Typically, advance scouts file their reports and meet with coaches once before every series. The new approach will continue in the NLCS against the St. Louis Cardinals and, should that series go well, the World Series.
"As adaptations were needed, whether it was a hitter's positioning at the plate or a pitcher starting to lower his arm slot once in a while, it was duly noted," Dodgers general manager Ned Colletti said.
In many respects, the Pittsburgh Pirates would have been a better matchup for the Dodgers. Like the Braves, they hit home runs but also strike out frequently. The Cardinals have a deeper, more balanced lineup. They lead the league in runs and on-base percentage and had five players finish in the top 17 in the NL in OPS.
Dodgers manager Don Mattingly said that, when the Dodgers were in St. Louis in early August, they identified the Cardinals as the team to beat in the NL Central.
"They've got a good mix of everything," Mattingly said. "They've got a lot of good young players; they've got power arms in their bullpen; they've got power arms starting; they've got some veterans who hit the ball out of the ballpark."
Contract talks on hold
Colletti said there have been no recent discussions with Mattingly about his future beyond this season, which means the Dodgers have yet to pick up his 2014 option or sign him to a multi-year deal. However, Colletti wouldn't rule out that something could happen this postseason.
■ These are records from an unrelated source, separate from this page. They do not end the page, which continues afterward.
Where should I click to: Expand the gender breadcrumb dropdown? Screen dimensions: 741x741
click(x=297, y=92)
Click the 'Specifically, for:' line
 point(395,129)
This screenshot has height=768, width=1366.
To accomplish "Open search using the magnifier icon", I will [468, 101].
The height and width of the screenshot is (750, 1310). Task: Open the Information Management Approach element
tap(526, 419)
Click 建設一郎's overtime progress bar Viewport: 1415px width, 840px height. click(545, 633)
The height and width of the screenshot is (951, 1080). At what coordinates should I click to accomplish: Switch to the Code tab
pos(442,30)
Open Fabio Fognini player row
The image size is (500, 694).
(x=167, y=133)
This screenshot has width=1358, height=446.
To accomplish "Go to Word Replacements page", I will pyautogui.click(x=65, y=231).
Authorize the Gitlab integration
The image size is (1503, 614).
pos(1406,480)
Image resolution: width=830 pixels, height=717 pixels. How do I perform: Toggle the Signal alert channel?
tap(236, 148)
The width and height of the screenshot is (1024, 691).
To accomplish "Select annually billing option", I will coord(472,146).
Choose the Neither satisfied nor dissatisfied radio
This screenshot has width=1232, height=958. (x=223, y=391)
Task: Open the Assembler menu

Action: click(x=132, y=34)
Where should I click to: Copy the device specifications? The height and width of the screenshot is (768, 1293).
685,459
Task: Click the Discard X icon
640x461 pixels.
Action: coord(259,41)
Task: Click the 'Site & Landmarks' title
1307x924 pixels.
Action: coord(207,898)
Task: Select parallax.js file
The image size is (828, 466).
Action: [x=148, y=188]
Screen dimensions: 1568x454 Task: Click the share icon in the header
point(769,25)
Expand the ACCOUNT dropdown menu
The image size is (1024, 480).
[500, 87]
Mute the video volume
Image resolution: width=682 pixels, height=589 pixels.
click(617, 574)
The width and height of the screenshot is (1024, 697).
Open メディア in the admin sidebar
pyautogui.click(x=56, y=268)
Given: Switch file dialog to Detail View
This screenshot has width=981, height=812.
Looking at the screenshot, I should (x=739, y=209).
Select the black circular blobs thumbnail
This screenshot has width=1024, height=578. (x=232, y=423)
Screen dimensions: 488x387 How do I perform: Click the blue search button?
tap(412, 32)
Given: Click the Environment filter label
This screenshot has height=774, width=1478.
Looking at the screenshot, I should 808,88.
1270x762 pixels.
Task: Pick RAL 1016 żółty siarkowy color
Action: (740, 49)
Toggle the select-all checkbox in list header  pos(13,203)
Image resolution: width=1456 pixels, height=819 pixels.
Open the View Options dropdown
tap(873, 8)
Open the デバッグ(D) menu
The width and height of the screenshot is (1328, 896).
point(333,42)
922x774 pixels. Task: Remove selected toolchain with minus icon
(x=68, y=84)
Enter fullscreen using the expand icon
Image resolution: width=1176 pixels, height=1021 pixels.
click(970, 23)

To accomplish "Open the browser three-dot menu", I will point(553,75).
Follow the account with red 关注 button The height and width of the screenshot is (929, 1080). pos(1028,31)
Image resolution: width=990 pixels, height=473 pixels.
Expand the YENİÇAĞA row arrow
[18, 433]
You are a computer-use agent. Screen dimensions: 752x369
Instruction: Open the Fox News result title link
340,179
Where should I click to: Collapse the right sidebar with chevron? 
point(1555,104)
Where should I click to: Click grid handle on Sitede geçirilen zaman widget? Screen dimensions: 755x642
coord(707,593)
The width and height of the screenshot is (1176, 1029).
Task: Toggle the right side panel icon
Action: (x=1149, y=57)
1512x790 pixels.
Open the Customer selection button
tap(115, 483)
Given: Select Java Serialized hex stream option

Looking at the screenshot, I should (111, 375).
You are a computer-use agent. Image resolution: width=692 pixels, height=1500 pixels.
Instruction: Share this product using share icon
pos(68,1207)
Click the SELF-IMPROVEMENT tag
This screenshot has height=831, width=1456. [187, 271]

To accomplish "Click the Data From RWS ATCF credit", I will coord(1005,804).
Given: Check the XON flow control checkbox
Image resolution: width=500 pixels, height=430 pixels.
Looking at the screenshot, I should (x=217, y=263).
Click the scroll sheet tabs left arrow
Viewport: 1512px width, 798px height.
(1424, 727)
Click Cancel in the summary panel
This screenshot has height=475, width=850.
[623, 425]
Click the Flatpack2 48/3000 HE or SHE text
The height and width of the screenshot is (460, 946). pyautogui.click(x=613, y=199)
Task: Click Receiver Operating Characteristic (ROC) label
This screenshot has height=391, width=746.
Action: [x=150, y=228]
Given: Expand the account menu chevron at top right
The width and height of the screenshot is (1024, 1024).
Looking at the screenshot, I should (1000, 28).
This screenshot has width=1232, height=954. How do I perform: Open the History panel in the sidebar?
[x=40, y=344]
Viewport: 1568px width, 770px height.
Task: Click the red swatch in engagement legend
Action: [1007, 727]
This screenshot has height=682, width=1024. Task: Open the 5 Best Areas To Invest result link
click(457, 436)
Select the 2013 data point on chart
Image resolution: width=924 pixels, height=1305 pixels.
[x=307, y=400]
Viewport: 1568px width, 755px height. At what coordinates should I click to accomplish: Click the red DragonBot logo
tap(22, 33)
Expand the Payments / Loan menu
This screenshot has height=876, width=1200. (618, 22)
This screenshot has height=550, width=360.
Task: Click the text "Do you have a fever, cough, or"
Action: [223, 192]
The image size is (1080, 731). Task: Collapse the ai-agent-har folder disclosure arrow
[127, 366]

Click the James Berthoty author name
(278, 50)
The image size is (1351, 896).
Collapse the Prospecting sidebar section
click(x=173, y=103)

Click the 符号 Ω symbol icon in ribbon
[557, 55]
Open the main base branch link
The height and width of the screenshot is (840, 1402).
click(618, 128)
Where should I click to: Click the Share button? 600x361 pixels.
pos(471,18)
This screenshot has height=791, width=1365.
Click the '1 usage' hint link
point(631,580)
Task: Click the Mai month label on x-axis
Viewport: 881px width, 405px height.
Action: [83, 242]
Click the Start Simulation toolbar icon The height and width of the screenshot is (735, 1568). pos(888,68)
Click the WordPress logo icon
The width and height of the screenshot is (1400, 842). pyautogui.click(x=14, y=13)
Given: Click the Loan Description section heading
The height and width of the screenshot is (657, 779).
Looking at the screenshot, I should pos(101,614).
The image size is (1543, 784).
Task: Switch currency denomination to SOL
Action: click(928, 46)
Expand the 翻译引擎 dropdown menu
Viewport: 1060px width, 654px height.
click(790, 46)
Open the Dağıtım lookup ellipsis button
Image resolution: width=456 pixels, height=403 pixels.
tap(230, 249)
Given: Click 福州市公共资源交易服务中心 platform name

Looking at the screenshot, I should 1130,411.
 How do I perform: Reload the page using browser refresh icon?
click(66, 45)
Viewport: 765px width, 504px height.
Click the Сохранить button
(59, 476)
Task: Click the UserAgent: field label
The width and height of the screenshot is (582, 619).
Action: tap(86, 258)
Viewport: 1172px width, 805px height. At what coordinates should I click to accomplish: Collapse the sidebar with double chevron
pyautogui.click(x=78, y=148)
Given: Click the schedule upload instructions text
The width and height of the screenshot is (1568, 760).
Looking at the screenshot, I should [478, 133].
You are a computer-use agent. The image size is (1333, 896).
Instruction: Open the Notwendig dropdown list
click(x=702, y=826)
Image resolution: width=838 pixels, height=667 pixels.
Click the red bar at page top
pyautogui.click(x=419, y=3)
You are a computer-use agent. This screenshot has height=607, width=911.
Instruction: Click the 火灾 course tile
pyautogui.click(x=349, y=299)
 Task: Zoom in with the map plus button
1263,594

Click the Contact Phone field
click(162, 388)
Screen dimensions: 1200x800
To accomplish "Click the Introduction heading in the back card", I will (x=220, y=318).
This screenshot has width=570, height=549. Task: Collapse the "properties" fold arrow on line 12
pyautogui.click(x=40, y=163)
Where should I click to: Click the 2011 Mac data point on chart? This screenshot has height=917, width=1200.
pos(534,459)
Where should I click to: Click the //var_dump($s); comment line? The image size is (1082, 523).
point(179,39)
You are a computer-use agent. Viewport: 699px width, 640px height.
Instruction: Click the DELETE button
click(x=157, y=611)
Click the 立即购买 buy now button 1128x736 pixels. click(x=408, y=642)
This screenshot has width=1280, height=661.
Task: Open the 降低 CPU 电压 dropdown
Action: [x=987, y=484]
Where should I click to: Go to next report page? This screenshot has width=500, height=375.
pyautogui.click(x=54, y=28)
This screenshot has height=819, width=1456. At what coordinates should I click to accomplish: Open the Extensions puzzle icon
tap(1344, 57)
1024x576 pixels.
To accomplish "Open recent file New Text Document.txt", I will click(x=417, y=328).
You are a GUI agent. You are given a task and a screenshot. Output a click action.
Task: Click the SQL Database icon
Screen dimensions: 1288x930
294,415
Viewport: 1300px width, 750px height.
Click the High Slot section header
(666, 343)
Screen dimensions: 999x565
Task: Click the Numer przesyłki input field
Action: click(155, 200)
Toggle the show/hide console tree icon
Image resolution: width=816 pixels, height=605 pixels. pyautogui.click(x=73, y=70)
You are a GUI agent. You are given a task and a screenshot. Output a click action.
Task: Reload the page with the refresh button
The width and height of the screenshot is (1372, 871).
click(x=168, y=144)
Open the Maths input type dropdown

"I don't sense he's worried about it, I'm not worried about it, and it's going to end up in a place where it should end up," Colletti said.
Mattingly said he didn't want to discuss his contract during the postseason.
Two days after starting Clayton Kershaw on three days' rest for the first time in Kershaw's career, Mattingly called it "an easy decision." However, he said he wouldn't likely use Zack Greinke on short rest.
Greinke will pitch Game 1, followed by Kershaw. Presumably, Greinke would then pitch Game 5 and Kershaw would go in Game 6, if they are necessary. If the Dodgers were willing to use Greinke on short rest, he could pitch Game 7, but that sounds unlikely. So, the Dodgers could be relying on Hyun-Jin Ryu, who struggled in his first postseason start, in the game that could decide their World Series fate.
"I think Clayton's just a different animal," Mattingly said. "As far as the physical side, he's had zero issues this year. Zack's had little stuff going back to spring training [his elbow], then the shoulder thing happen during the season. It just doesn't seem like the same thing."
Ryu gave up four runs and six hits in three innings of Game 3 on Sunday night. He looked a bit nervous, making two key fielding mistakes.
Both Mattingly and Colletti said they've been assured Ryu is healthy. Colletti said there have been no recent MRI exams or X-rays.
Andre Ethier's activities during Wednesday's workout were virtually the same as in each of the past few weeks. He took batting practice, but in damp, cool conditions, the Dodgers did not risk having him run to test his injured left shin by running the bases.
Mattingly said he's hopeful Ethier can do more than pinch hit at some point in the series. Ethier went 0-for-3 pinch hitting in the NLDS. His replacement in center field, Skip Schumaker, batted .231 in 13 at-bats.